A speech, a sacking and a terror attack underline that Netanyahu must change course
‘Remember we are one nation, brothers and sisters,’ the PM said in response to a plea from the president. But that’s precisely what a now-desperate Herzog was telling Netanyahu
David Horovitz is the founding editor of The Times of Israel. He is the author of "Still Life with Bombers" (2004) and "A Little Too Close to God" (2000), and co-author of "Shalom Friend: The Life and Legacy of Yitzhak Rabin" (1996). He previously edited The Jerusalem Post (2004-2011) and The Jerusalem Report (1998-2004).
Ignored for weeks by the Netanyahu coalition, President Isaac Herzog on Thursday night resorted to apocalyptic terms to describe the existential disaster about to befall Israel.
The country, he said, was “at the point of no return,” about to “fall off a cliff.” Its political leadership needed to “take responsibility” and act now. “If you choose the path you have followed thus far, the chaos will be on you. History will judge you.”
Herzog was focused on the coalition’s program to neuter the judiciary and give itself all power, and in unprecedented language, he flatly told the government to “abandon” that goal, and right away.
The legislative package, which the coalition has declared it intends to blitz through the Knesset into law in the next three weeks, “is wrong, it is oppressive, it undermines our democratic foundations,” the president said. “And therefore, it must be replaced with another plan, one that has consensus, and immediately.”
But Herzog also happened to find himself speaking minutes after Prime Minister Benjamin Netanyahu’s extremist national security minister, Itamar Ben Gvir, had dismissed Tel Aviv’s police chief, apparently for not using enough force against demonstrators who have for weeks, in growing numbers and with growing desperation, been protesting the overhaul.
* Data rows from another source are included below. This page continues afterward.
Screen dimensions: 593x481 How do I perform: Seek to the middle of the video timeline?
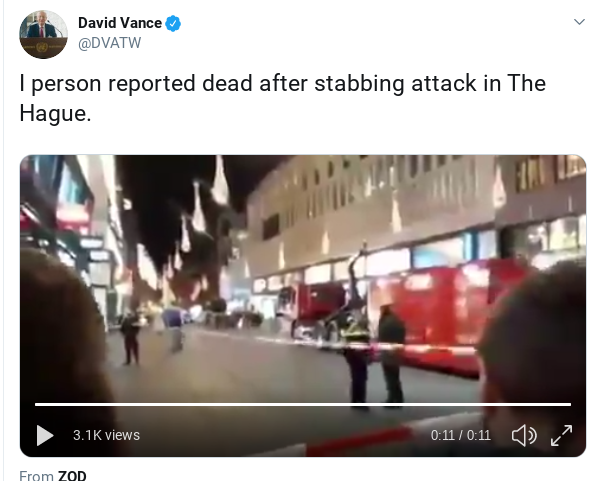[x=303, y=405]
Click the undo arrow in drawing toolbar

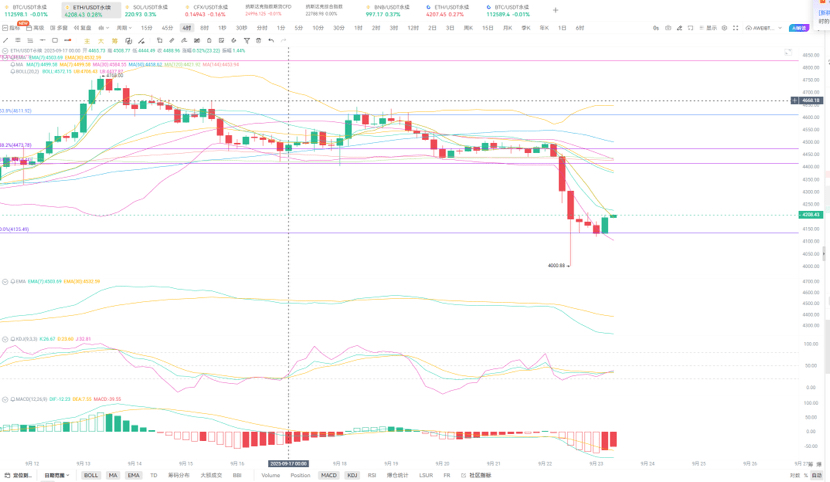tap(271, 41)
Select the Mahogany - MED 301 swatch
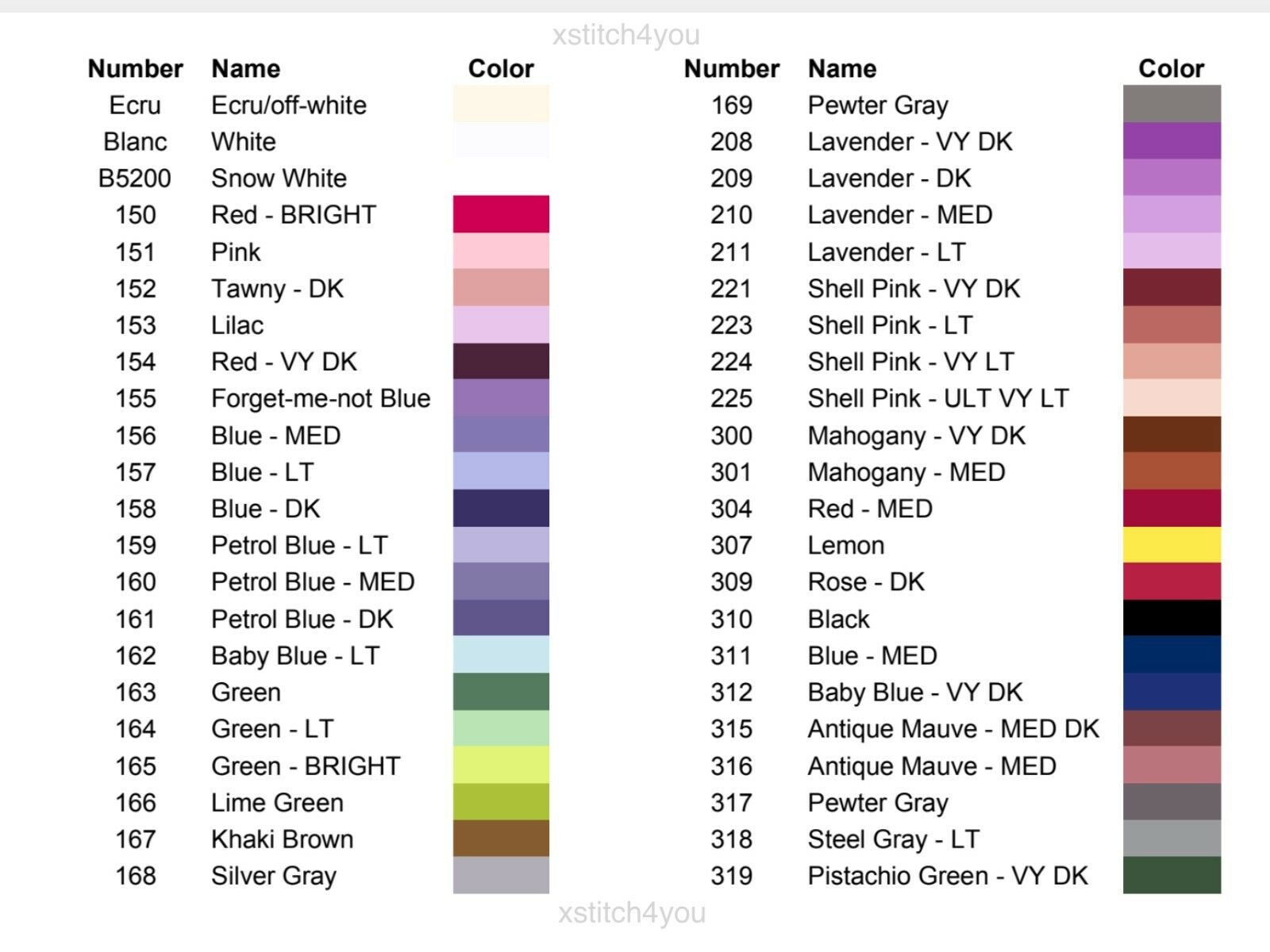 coord(1172,471)
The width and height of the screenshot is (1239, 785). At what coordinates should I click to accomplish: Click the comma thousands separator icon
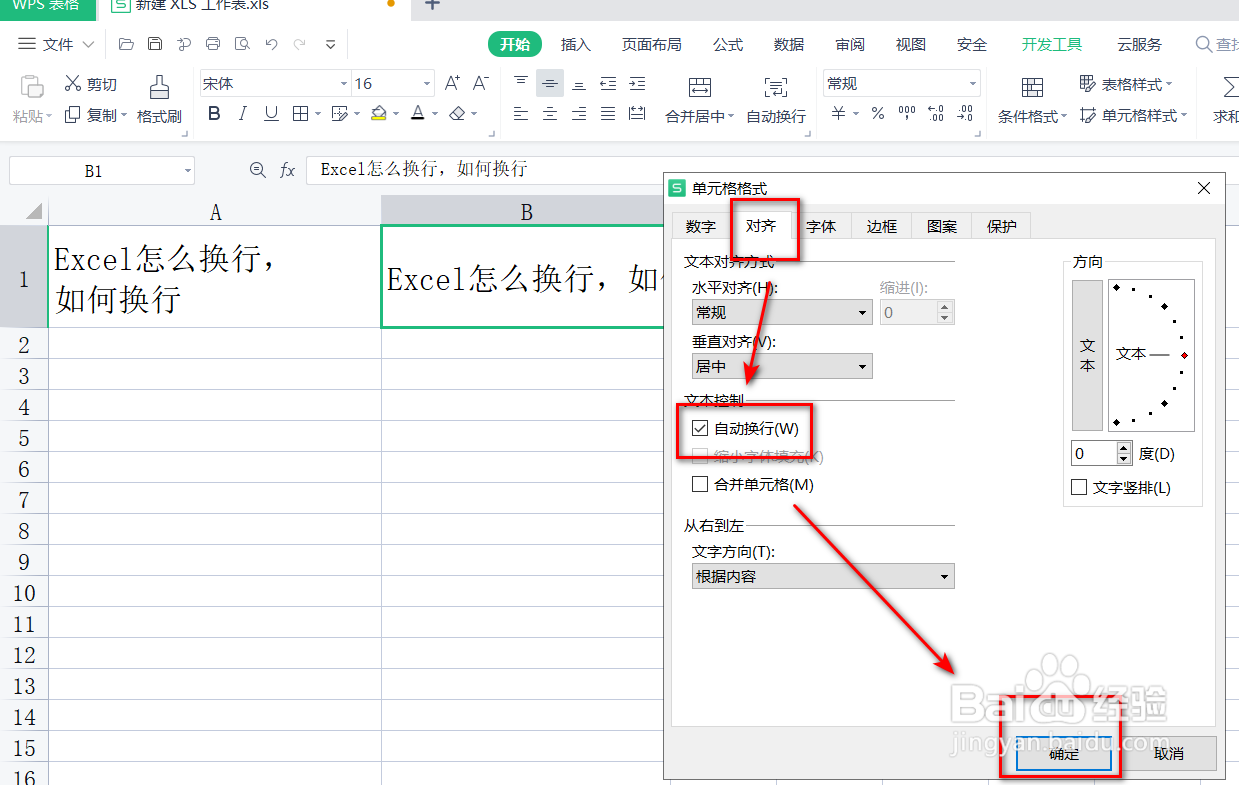906,113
The firing of Amichai Eshed was a step Ben Gvir formally has no right to take, but one that was cloaked in an ostensible police reshuffle, purportedly endorsed by the hapless national police commissioner Kobi Shabtai. “This is [part of the coalition’s] regime revolution,” fumed Tel Aviv Mayor Ron Huldai. “Crude intervention in the work of the police… that shows the political echelon’s determination to turn us all into its subjects.”
With utterly horrific timing, Herzog also happened to finish speaking minutes before a terrorist attack, in which three people were shot, one of them critically wounded, in central Tel Aviv. Needless to say, it fell to Eshed, whose dismissal had been announced with immediate effect, to nonetheless oversee his force’s handling of the incident.
As often happened during the Second Intifada terrorist onslaught of the early 2000s, some Israeli news broadcasts resorted to split-screen to keep viewers abreast of everything that was playing out — divided, in this case, between the first footage of the Tel Aviv terror attack and Netanyahu, seated in a synagogue in Rome, being updated about the shooting on Dizengoff Street.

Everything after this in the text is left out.